La polizia del Cairo non pensava che Regeni fosse una spia, ma lo ha fermato durante operazioni di routine e interrogato. Come avviene durante qualsiasi “normale” interrogatorio in Egitto, Regeni è stato torturato e intimidito, con l’intenzione di espellerlo in un secondo momento. Ma qualcosa non è andato per il verso giusto e il ricercatore è morto. E’ la lettura del caso Regeni secondo Adham Youssef, giornalista egiziano di sinistra e senior reporter del Daily News Egypt, quotidiano in lingua inglese associato all’International Herald Tribune.
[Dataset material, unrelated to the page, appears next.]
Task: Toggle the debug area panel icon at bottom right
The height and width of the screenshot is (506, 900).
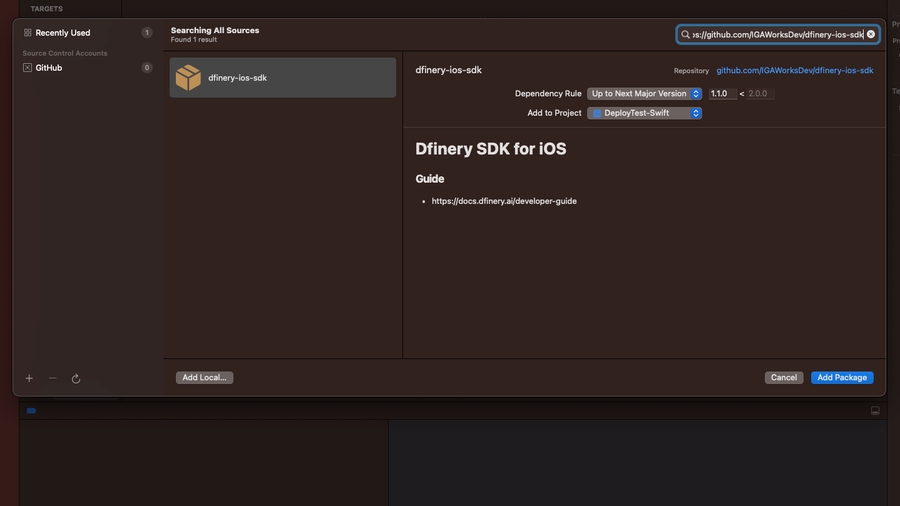Action: pyautogui.click(x=875, y=411)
L’incontro tra gli investigatori egiziani e quelli italiani, previsto inizialmente a Roma per il 7 e l’8 aprile, è stato intanto rimandato a data da destinarsi.



Il cellulare e i passaporto di Regeni sono stati trovati nell’appartamento di una banda criminale. E’ possibile che il ricercatore sia stato rapito per denaro?

Dubito altamente che sia stato rapito per denaro. E’ abbastanza strano che una banda mediocre rapisca uno straniero, prenda il suo denaro e si tenga la sua carta di identità e il passaporto come un souvenir. E poi perché torturarlo così brutalmente? Soltanto per prendergli qualche centinaio di lire egiziane? Quello tratteggiato dalla polizia egiziana è uno scenario veramente patetico.



Chi potrebbe essere interessato a depistare le indagini?

La polizia egiziana e il governo stanno tentando di depistare le indagini, puntando il dito contro altre entità come un’ipotetica banda criminale.

Tra l’altro, questa è una tecnica per la quale la polizia egiziana è famosa. Arrestano alcune persone, forse anche innocenti, e le uccidono sul posto. Quindi pubblicano delle dichiarazioni argomentando che “gli assalitori rimasti uccisi” abbiano perso la vita in uno scambio a fuoco con la polizia. Quindi iniziano ad accusarli di tutti i crimini irrisolti commessi fino a quel momento.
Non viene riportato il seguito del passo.